#### Material for this task ####
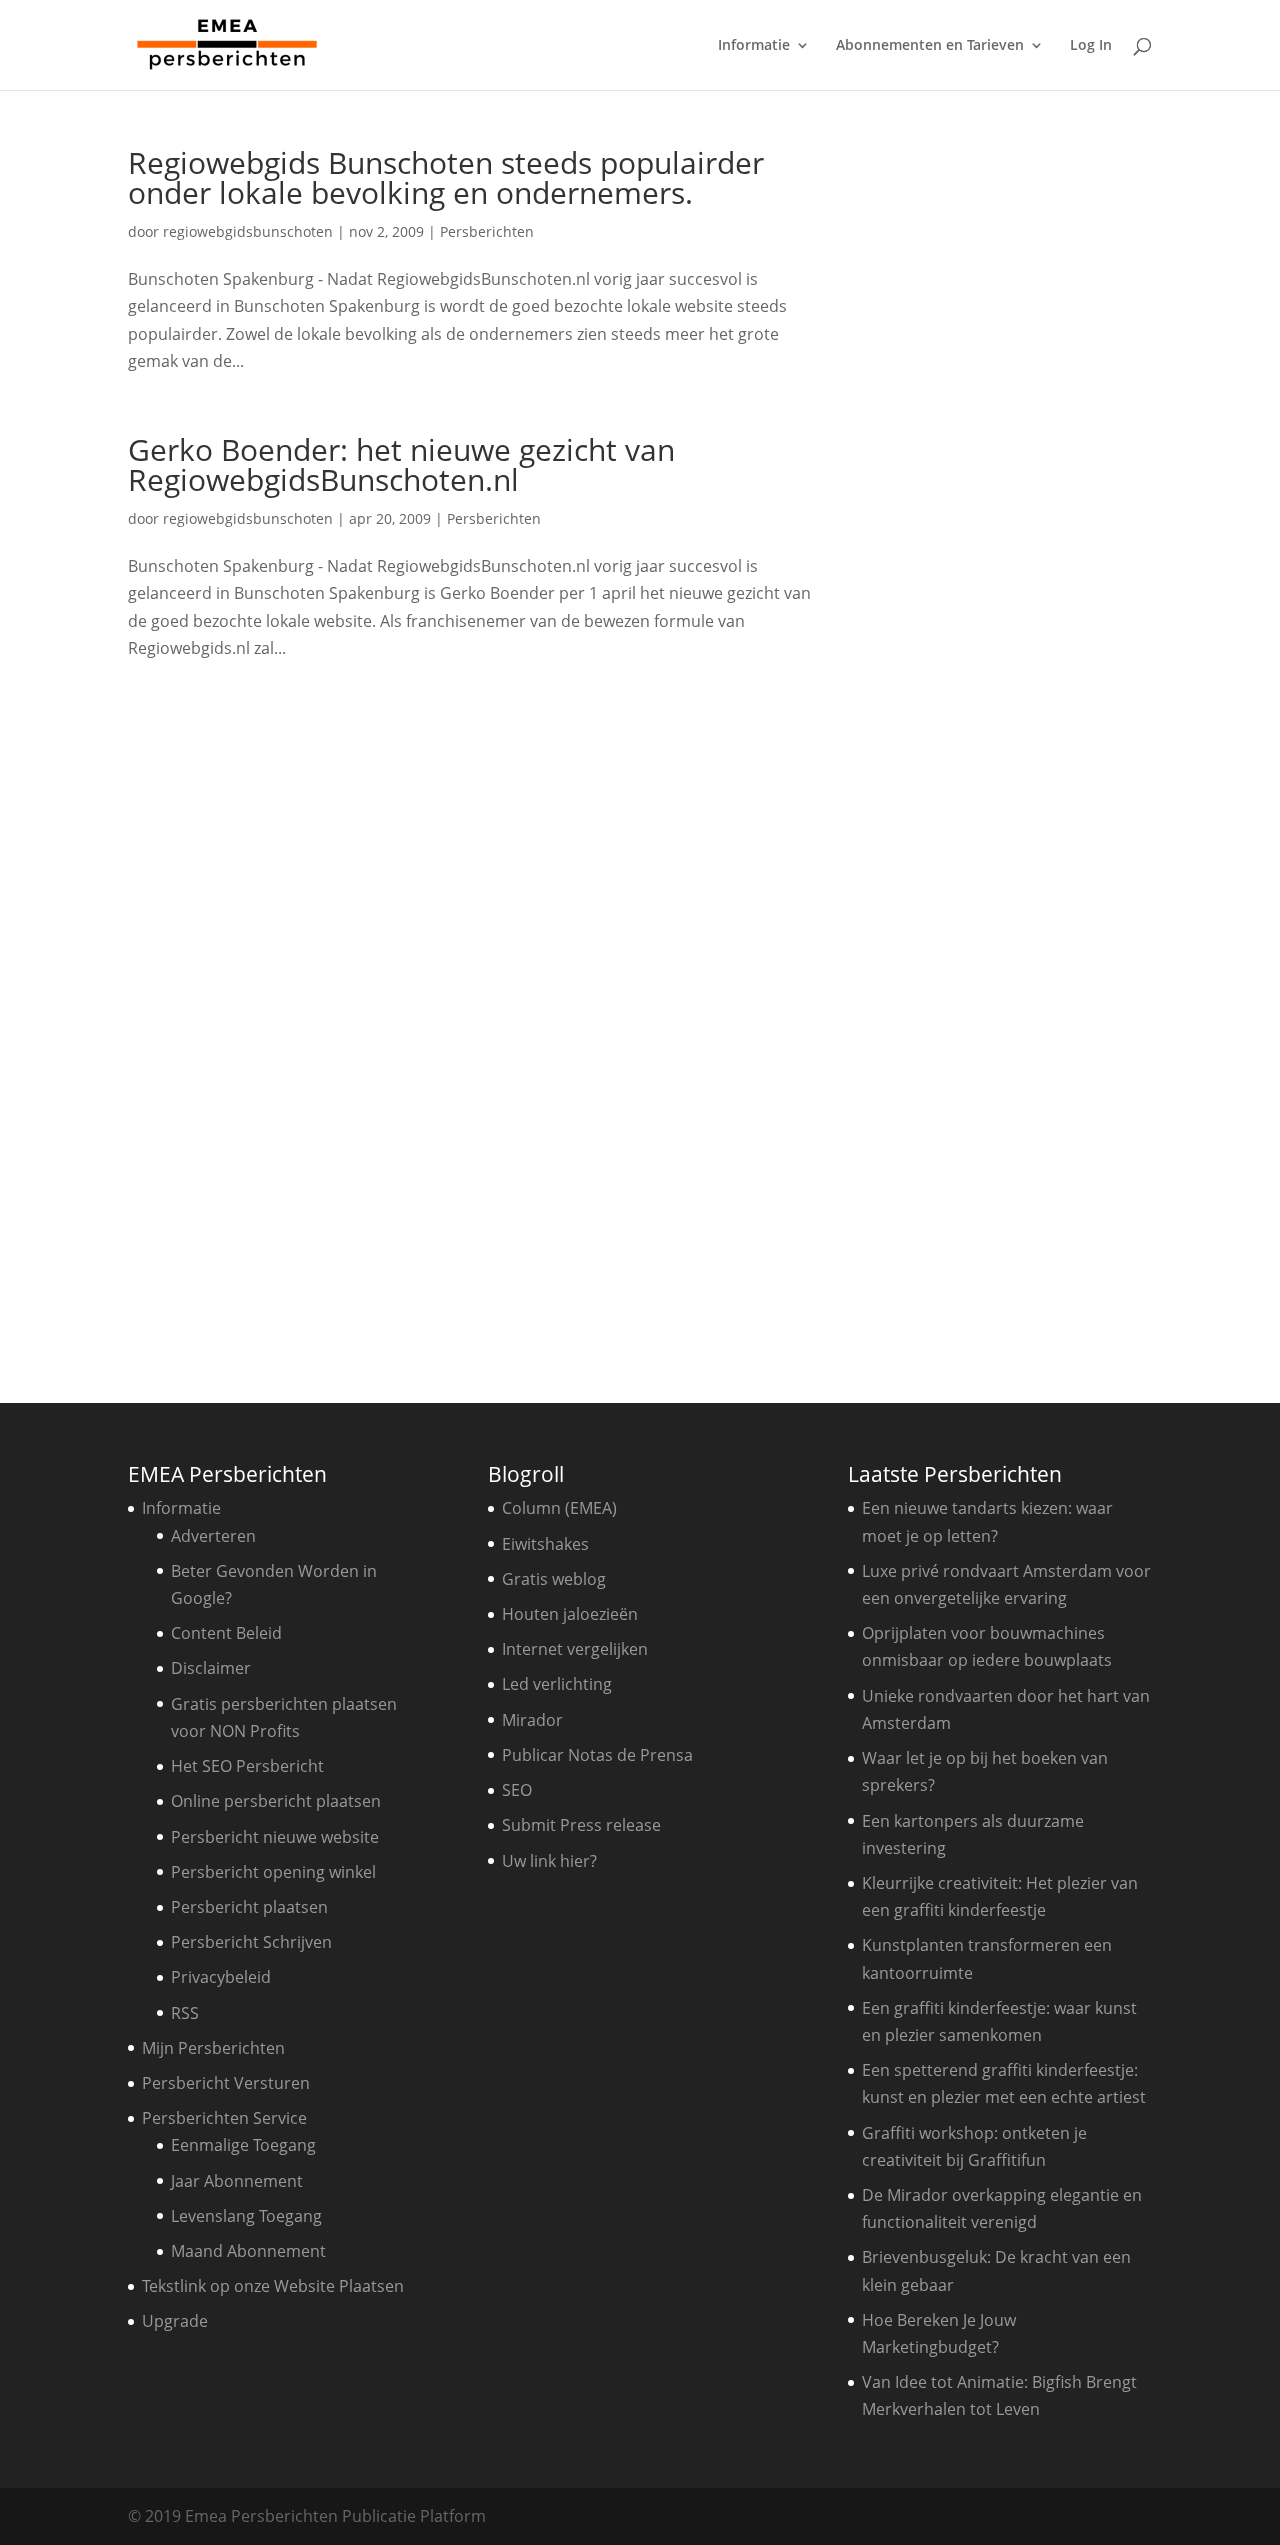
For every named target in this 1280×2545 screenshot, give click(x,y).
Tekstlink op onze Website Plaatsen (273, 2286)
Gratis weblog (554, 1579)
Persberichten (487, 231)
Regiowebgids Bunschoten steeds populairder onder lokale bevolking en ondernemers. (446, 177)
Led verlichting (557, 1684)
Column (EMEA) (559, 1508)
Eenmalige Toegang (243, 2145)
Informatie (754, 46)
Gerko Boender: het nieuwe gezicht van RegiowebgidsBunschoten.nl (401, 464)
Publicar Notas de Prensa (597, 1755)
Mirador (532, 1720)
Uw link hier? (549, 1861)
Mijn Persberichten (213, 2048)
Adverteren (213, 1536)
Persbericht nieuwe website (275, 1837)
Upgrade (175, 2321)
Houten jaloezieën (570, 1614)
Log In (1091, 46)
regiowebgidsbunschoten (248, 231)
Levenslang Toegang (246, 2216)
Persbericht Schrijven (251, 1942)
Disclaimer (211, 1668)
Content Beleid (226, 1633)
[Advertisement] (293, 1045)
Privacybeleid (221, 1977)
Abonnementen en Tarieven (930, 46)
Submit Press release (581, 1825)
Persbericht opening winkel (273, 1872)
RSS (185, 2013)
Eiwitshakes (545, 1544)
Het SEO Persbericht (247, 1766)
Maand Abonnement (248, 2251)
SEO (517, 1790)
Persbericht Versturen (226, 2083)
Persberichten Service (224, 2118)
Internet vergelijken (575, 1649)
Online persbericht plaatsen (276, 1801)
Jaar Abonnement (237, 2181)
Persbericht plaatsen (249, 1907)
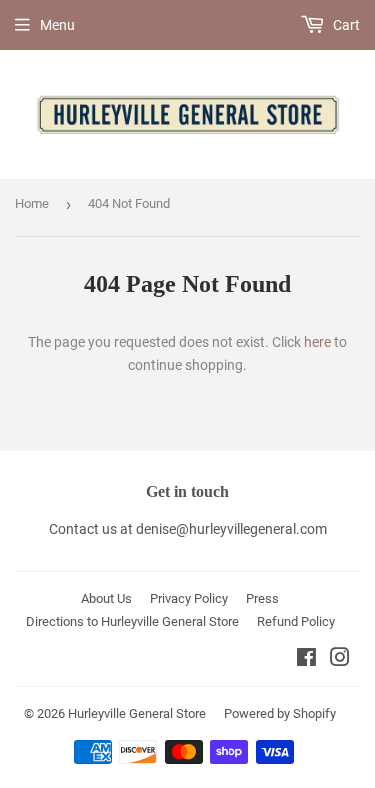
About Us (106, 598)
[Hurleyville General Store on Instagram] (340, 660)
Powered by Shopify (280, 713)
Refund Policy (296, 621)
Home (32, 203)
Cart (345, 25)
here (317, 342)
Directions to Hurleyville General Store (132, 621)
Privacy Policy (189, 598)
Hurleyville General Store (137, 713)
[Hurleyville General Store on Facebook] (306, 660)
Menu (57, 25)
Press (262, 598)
####
Work request.
The answer is each line from the entries above in which the word "Persberichten" occurs.

Task solution.
Persberichten (487, 231)
Mijn Persberichten (213, 2048)
Persberichten Service (224, 2118)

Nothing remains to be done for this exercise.